In certain corners of the internet – okay, make that most of the internet – whenever the subject of a new Apple computing product comes up, comments always descend into the ‘Mac vs. PC’ discussion. It seems to me that a similar thing is starting to happen whenever e-books are discussed. The opinions of the commenters who appear fall into two, usually distinct, categories, as follows:

  1. E-books and e-readers are a great idea, allowing you to carry around hundreds of books, download new titles on the go, read with one hand whilst standing on a crowded train etc. etc. I love them so much that I’ll probably never buy a paper book again.
  2. Paper books have a feel that can never be replicated by e-books. They’re cheap, free of DRM, easy to share with friends and family and I like the look of them on my shelves. I love paper books and will continue to buy them. (Incidentally, these commenters tend to categorically hate e-books, whilst the first group don’t always hate paper books.)

I find myself reading these discussions in bemusement. Both sides make some good points and some that seem a bit worthless (how many readers really, genuinely need to carry hundreds of books around at once?). What I can’t understand, though, is why so few people are treading the middle ground. A few are, but not many. Where has this assumption come from that, when it comes to paper books and e-books we can only have one or the other?
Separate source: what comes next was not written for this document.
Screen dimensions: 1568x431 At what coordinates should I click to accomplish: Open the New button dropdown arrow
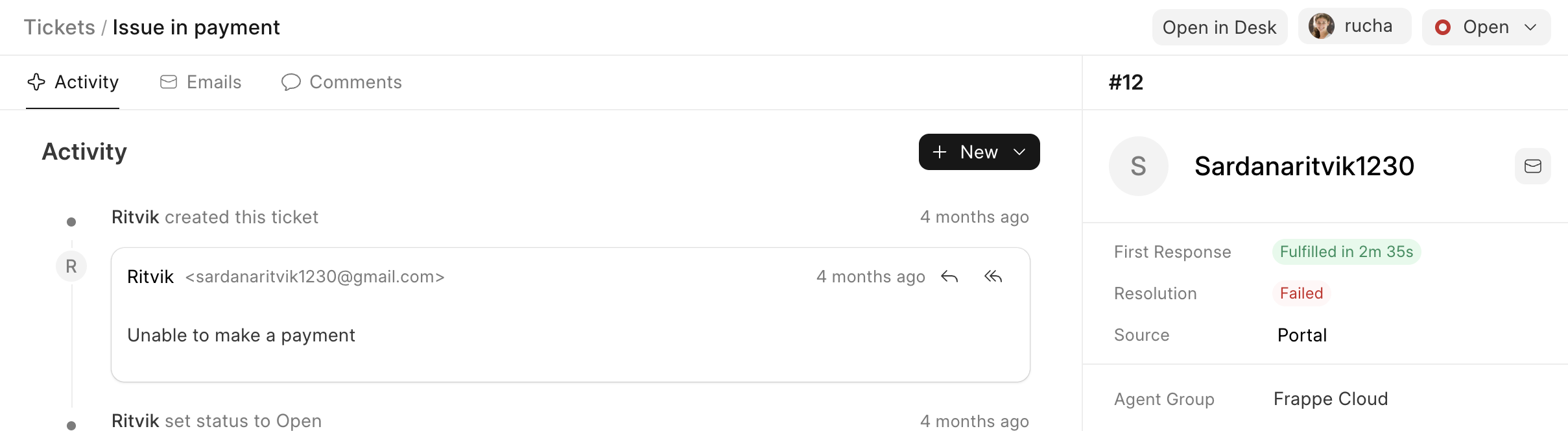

In my own experience, I’ve found that both have their place. I use my e-reader for free classics (of which I’m, admittedly, not very well versed – yet) and for the occasional cheap bestseller. I also chose to only buy an e-reader when I’d collected enough e-books to justify the cost: to buy all the e-books I had on my hard drive (all obtained both for free and legally) would have cost more than the price of my basic Sony reader.

In other circumstances though, I tend to buy paper books. New releases by my favourite authors are usually bought in hardback, with paperback for the older books and second-hand books that I buy so many of. I do genuinely enjoy having shelves full of the fantasy/SF I’ve read (and might well re-read), but I don’t really feel the need to display paper copies of the classics (which I rarely re-read) when I could have got them for free electronically.

Now, there likely will come a time when books, like music, will go mainly electronic, with the paper copies reserved for collectors and the author’s biggest fans. However, I think worrying about which format you’re going to exclusively use is a bit premature at the moment and probably won’t be a necessary decision for many years to come. Instead, why not choose the middle ground and take advantage of both? It’s what and how much you’re reading that really matters, not what surface you read it off.

  1. 27 September, 2010 2:39 pm

    I use both, and as I don’t have an e-reader, I usually download either the PDF or the TXT version of e-books… and I do use them to read the classics for free (lots of catching up to do, just like you!)! šŸ˜‰
    I found it very useful when researching for my historical novel, a lot of old documents and ancient chronicles are now available online for free download, so why not use them?
    I’ll stick to both for some time (besides PDFs can be printed out, just like paper books, so…)! šŸ™‚

    • 28 September, 2010 9:39 am

      That’s a great point about ancient documents, Barb. When I was studying for my degree, I found that there were a lot of online translations of Greek and Roman works and it was often a lot easier to search through them online than to find them in the library.
      I think e-readers at the moment are a bit of a niche product, but that will probably change over the next few years as they start to do more things. It’ll be interesting to see where the publishing industry as a whole goes next!